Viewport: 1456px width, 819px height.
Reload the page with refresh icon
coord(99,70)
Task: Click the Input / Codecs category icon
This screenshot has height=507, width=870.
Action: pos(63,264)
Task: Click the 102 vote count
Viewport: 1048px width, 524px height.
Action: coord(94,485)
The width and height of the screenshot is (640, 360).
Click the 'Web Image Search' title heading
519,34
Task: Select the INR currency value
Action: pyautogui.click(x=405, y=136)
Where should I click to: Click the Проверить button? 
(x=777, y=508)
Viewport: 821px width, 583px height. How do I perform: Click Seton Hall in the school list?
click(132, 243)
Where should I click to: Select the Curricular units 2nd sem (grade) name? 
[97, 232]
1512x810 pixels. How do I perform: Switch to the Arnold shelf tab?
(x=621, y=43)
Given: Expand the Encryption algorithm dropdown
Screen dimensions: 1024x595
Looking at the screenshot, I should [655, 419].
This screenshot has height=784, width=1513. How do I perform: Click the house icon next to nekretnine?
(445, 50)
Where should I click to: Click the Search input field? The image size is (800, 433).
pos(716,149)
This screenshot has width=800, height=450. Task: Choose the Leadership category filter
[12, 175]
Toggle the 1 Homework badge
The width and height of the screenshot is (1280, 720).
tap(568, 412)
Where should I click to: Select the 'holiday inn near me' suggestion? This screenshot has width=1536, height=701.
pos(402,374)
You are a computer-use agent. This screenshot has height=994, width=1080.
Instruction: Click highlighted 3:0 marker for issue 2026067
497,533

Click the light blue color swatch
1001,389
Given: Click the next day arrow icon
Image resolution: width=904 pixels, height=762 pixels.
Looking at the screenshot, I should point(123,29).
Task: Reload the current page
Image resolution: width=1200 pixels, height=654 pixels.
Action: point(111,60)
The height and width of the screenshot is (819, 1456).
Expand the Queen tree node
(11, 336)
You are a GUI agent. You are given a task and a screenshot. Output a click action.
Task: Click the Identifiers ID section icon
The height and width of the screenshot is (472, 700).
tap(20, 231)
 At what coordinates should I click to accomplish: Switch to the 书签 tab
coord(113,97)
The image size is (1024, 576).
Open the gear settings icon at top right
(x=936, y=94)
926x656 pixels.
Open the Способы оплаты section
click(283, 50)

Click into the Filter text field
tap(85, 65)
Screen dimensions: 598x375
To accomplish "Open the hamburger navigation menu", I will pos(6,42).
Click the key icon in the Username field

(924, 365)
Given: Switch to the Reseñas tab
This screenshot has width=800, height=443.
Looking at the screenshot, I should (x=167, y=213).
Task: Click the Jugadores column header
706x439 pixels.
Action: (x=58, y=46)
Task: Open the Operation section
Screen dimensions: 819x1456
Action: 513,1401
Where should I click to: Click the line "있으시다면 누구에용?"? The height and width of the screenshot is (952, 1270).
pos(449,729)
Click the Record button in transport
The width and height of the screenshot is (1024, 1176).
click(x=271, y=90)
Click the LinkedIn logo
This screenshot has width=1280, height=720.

------------

■ **Given task**
Rewrite the rows above, swapping "Viewport" for "Screen size" everywhere and changing nothing else.

■ **Finished task**
Screen size: 1456px width, 819px height.
Reload the page with refresh icon
coord(99,70)
Task: Click the Input / Codecs category icon
This screenshot has height=507, width=870.
Action: pos(63,264)
Task: Click the 102 vote count
Screen size: 1048px width, 524px height.
Action: coord(94,485)
The width and height of the screenshot is (640, 360).
Click the 'Web Image Search' title heading
519,34
Task: Select the INR currency value
Action: pyautogui.click(x=405, y=136)
Where should I click to: Click the Проверить button? 
(x=777, y=508)
Screen size: 821px width, 583px height. How do I perform: Click Seton Hall in the school list?
click(132, 243)
Where should I click to: Select the Curricular units 2nd sem (grade) name? 
[97, 232]
1512x810 pixels. How do I perform: Switch to the Arnold shelf tab?
(x=621, y=43)
Given: Expand the Encryption algorithm dropdown
Screen dimensions: 1024x595
Looking at the screenshot, I should [655, 419].
This screenshot has height=784, width=1513. How do I perform: Click the house icon next to nekretnine?
(445, 50)
Where should I click to: Click the Search input field? The image size is (800, 433).
pos(716,149)
This screenshot has width=800, height=450. Task: Choose the Leadership category filter
[12, 175]
Toggle the 1 Homework badge
The width and height of the screenshot is (1280, 720).
tap(568, 412)
Where should I click to: Select the 'holiday inn near me' suggestion? This screenshot has width=1536, height=701.
pos(402,374)
You are a computer-use agent. This screenshot has height=994, width=1080.
Instruction: Click highlighted 3:0 marker for issue 2026067
497,533

Click the light blue color swatch
1001,389
Given: Click the next day arrow icon
Image resolution: width=904 pixels, height=762 pixels.
Looking at the screenshot, I should point(123,29).
Task: Reload the current page
Image resolution: width=1200 pixels, height=654 pixels.
Action: point(111,60)
The height and width of the screenshot is (819, 1456).
Expand the Queen tree node
(11, 336)
You are a GUI agent. You are given a task and a screenshot. Output a click action.
Task: Click the Identifiers ID section icon
The height and width of the screenshot is (472, 700).
tap(20, 231)
 At what coordinates should I click to accomplish: Switch to the 书签 tab
coord(113,97)
The image size is (1024, 576).
Open the gear settings icon at top right
(x=936, y=94)
926x656 pixels.
Open the Способы оплаты section
click(283, 50)

Click into the Filter text field
tap(85, 65)
Screen dimensions: 598x375
To accomplish "Open the hamburger navigation menu", I will pos(6,42).
Click the key icon in the Username field

(924, 365)
Given: Switch to the Reseñas tab
This screenshot has width=800, height=443.
Looking at the screenshot, I should (x=167, y=213).
Task: Click the Jugadores column header
706x439 pixels.
Action: (x=58, y=46)
Task: Open the Operation section
Screen dimensions: 819x1456
Action: 513,1401
Where should I click to: Click the line "있으시다면 누구에용?"? The height and width of the screenshot is (952, 1270).
pos(449,729)
Click the Record button in transport
The width and height of the screenshot is (1024, 1176).
click(x=271, y=90)
Click the LinkedIn logo
This screenshot has width=1280, height=720.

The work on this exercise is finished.